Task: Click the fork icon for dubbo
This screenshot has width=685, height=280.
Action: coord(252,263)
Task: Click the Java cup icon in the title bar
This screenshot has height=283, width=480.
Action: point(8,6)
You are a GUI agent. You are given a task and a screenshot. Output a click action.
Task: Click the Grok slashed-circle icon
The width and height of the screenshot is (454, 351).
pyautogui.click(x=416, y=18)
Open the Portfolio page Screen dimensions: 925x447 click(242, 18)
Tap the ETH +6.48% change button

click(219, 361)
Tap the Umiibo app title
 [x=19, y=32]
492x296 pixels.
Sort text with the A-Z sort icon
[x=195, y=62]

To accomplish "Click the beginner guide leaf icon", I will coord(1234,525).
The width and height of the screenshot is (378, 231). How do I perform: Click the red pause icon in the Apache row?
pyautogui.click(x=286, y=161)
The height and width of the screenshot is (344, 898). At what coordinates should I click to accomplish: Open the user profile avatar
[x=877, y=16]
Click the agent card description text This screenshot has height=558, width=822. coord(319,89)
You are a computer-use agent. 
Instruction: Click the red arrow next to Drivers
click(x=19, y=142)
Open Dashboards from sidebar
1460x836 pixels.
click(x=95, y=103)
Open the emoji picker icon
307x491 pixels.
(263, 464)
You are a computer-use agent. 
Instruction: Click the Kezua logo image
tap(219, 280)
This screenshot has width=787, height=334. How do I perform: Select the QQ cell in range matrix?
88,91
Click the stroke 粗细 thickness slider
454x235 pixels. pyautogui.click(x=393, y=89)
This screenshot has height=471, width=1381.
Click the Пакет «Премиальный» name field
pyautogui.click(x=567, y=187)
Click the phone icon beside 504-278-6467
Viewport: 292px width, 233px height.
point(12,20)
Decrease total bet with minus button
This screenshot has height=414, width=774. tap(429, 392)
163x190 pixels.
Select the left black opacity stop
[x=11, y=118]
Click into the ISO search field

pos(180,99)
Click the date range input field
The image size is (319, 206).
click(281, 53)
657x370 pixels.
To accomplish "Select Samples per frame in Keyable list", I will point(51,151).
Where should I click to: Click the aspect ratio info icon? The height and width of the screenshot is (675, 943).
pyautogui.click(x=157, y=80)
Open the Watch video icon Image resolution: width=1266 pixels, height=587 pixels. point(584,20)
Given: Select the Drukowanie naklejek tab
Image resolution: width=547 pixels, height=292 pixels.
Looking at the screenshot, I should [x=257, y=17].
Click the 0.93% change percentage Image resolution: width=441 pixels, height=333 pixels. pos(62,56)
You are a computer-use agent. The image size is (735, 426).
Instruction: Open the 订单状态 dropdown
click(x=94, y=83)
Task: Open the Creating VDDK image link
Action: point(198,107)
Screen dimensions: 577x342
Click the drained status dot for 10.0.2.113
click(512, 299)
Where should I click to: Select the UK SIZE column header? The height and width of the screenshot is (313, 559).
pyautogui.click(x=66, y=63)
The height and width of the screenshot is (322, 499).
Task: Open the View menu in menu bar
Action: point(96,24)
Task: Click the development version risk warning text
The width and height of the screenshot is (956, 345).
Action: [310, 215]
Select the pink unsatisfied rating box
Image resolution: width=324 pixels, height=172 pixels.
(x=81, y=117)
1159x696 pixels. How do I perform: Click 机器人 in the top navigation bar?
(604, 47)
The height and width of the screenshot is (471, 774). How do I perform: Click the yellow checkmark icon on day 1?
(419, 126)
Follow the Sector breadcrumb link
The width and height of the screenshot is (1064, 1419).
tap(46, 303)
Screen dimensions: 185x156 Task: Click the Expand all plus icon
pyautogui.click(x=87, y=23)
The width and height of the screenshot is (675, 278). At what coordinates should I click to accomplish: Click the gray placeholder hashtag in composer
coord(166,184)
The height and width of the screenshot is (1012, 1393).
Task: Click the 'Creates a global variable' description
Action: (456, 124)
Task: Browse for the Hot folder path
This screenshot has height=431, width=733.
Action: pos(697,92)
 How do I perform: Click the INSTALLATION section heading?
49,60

• **Instructions for the task**: Convert the listing above into a numbered list with one line per item, omitting blank lines.

• **Expected output**:
1. Task: Click the fork icon for dubbo
2. This screenshot has width=685, height=280.
3. Action: coord(252,263)
4. Task: Click the Java cup icon in the title bar
5. This screenshot has height=283, width=480.
6. Action: point(8,6)
7. You are a GUI agent. You are given a task and a screenshot. Output a click action.
8. Task: Click the Grok slashed-circle icon
9. The width and height of the screenshot is (454, 351).
10. pyautogui.click(x=416, y=18)
11. Open the Portfolio page Screen dimensions: 925x447 click(242, 18)
12. Tap the ETH +6.48% change button
13. click(219, 361)
14. Tap the Umiibo app title
15.  [x=19, y=32]
16. 492x296 pixels.
17. Sort text with the A-Z sort icon
18. [x=195, y=62]
19. To accomplish "Click the beginner guide leaf icon", I will coord(1234,525).
20. The width and height of the screenshot is (378, 231). How do I perform: Click the red pause icon in the Apache row?
21. pyautogui.click(x=286, y=161)
22. The height and width of the screenshot is (344, 898). At what coordinates should I click to accomplish: Open the user profile avatar
23. [x=877, y=16]
24. Click the agent card description text This screenshot has height=558, width=822. coord(319,89)
25. You are a computer-use agent. 
26. Instruction: Click the red arrow next to Drivers
27. click(x=19, y=142)
28. Open Dashboards from sidebar
29. 1460x836 pixels.
30. click(x=95, y=103)
31. Open the emoji picker icon
32. 307x491 pixels.
33. (263, 464)
34. You are a computer-use agent. 
35. Instruction: Click the Kezua logo image
36. tap(219, 280)
37. This screenshot has width=787, height=334. How do I perform: Select the QQ cell in range matrix?
38. 88,91
39. Click the stroke 粗细 thickness slider
40. 454x235 pixels. pyautogui.click(x=393, y=89)
41. This screenshot has height=471, width=1381.
42. Click the Пакет «Премиальный» name field
43. pyautogui.click(x=567, y=187)
44. Click the phone icon beside 504-278-6467
45. Viewport: 292px width, 233px height.
46. point(12,20)
47. Decrease total bet with minus button
48. This screenshot has height=414, width=774. tap(429, 392)
49. 163x190 pixels.
50. Select the left black opacity stop
51. [x=11, y=118]
52. Click into the ISO search field
53. pos(180,99)
54. Click the date range input field
55. The image size is (319, 206).
56. click(281, 53)
57. 657x370 pixels.
58. To accomplish "Select Samples per frame in Keyable list", I will point(51,151).
59. Where should I click to: Click the aspect ratio info icon? The height and width of the screenshot is (675, 943).
60. pyautogui.click(x=157, y=80)
61. Open the Watch video icon Image resolution: width=1266 pixels, height=587 pixels. point(584,20)
62. Given: Select the Drukowanie naklejek tab
63. Image resolution: width=547 pixels, height=292 pixels.
64. Looking at the screenshot, I should [x=257, y=17].
65. Click the 0.93% change percentage Image resolution: width=441 pixels, height=333 pixels. pos(62,56)
66. You are a computer-use agent. The image size is (735, 426).
67. Instruction: Open the 订单状态 dropdown
68. click(x=94, y=83)
69. Task: Open the Creating VDDK image link
70. Action: point(198,107)
71. Screen dimensions: 577x342
72. Click the drained status dot for 10.0.2.113
73. click(512, 299)
74. Where should I click to: Select the UK SIZE column header? The height and width of the screenshot is (313, 559).
75. pyautogui.click(x=66, y=63)
76. The height and width of the screenshot is (322, 499).
77. Task: Open the View menu in menu bar
78. Action: point(96,24)
79. Task: Click the development version risk warning text
80. The width and height of the screenshot is (956, 345).
81. Action: [310, 215]
82. Select the pink unsatisfied rating box
83. Image resolution: width=324 pixels, height=172 pixels.
84. (x=81, y=117)
85. 1159x696 pixels. How do I perform: Click 机器人 in the top navigation bar?
86. (604, 47)
87. The height and width of the screenshot is (471, 774). How do I perform: Click the yellow checkmark icon on day 1?
88. (419, 126)
89. Follow the Sector breadcrumb link
90. The width and height of the screenshot is (1064, 1419).
91. tap(46, 303)
92. Screen dimensions: 185x156 Task: Click the Expand all plus icon
93. pyautogui.click(x=87, y=23)
94. The width and height of the screenshot is (675, 278). At what coordinates should I click to accomplish: Click the gray placeholder hashtag in composer
95. coord(166,184)
96. The height and width of the screenshot is (1012, 1393).
97. Task: Click the 'Creates a global variable' description
98. Action: (456, 124)
99. Task: Browse for the Hot folder path
100. This screenshot has height=431, width=733.
101. Action: pos(697,92)
102.  How do I perform: Click the INSTALLATION section heading?
103. 49,60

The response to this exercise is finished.